What is being asked => In the text about child support cases, why does Ward say it is great that his office can now ask for a DNA test in a paternity case? Answer in one to three sentences.

---------- Text section

He explains that the second way the cases arise is that the second party is expected to pay the ordered amount.

“We have an order but if they are not divorced, then we can go to the court and get a temporary custody order saying the parent is not in the home anymore,” Ward explained. “It says this is what he or she should be paying. The third way is a pretty big part of our work load.”

Ward explains that many cases that are presented are children that are had out of wedlock.

“A lot of people don’t bother to get married,” he said. “So, they come to us and say ‘so-and-so’ is the father and we will file a paternity case.”

Ward said they then ask for a DNA test.

“It is great because years ago, we didn’t have DNA tests,” he said. “We had paternity trials where we had to have a jury decide if he’s the daddy or not.”

He said that there were blood tests that would give a probability of 90%.

“Now, we have DNA and it pretty much nails them. Once the DNA is established, the judge will set a child support order,” Ward explained. “That’s our three big categories that we get cases out of.”

He said the fourth one is a minor one, but it is still one they have to take on.

“It’s a minor one, but it is one that might help some people,” he said. “It is what we call an interstate enforcement,”

--------------------
---------- Given data

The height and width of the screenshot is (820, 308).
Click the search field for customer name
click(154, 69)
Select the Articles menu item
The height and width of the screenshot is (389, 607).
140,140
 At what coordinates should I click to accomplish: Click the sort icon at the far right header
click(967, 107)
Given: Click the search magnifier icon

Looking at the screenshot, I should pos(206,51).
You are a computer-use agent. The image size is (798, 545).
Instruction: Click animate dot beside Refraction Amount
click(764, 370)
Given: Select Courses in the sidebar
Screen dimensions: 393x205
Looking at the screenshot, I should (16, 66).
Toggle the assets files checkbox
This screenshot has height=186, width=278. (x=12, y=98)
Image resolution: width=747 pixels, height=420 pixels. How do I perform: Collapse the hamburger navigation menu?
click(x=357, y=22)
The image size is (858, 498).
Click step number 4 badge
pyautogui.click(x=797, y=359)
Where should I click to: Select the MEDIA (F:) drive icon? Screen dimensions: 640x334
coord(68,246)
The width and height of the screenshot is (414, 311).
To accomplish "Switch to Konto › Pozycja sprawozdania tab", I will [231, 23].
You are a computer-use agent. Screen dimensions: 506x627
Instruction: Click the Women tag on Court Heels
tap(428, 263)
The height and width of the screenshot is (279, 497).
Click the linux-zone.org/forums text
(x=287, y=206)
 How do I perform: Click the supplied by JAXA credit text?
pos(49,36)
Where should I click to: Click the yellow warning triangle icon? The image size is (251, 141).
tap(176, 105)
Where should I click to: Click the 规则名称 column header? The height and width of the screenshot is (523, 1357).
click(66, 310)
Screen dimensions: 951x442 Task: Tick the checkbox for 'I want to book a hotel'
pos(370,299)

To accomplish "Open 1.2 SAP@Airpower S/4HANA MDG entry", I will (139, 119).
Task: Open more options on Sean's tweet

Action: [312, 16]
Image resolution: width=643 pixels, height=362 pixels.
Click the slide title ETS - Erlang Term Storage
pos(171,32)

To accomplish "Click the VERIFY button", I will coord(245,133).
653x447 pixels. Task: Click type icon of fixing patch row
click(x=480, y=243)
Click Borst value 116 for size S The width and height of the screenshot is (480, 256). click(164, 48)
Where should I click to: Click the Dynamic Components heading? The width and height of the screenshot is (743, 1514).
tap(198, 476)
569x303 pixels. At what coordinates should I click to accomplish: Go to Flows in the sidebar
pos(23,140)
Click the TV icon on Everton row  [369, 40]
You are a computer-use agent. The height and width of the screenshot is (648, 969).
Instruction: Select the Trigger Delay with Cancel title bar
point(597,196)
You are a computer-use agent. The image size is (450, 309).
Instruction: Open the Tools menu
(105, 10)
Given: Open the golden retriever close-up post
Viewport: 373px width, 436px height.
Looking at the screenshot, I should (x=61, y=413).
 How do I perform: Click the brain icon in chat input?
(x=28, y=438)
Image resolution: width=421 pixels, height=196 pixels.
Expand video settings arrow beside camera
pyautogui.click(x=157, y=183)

--------------------

Solution for this problem => Years ago there were no DNA tests, so paternity trials needed a jury to decide whether a man was the father, and blood tests gave only a 90% probability. DNA, he says, "pretty much nails them," and once it is established the judge sets a child support order.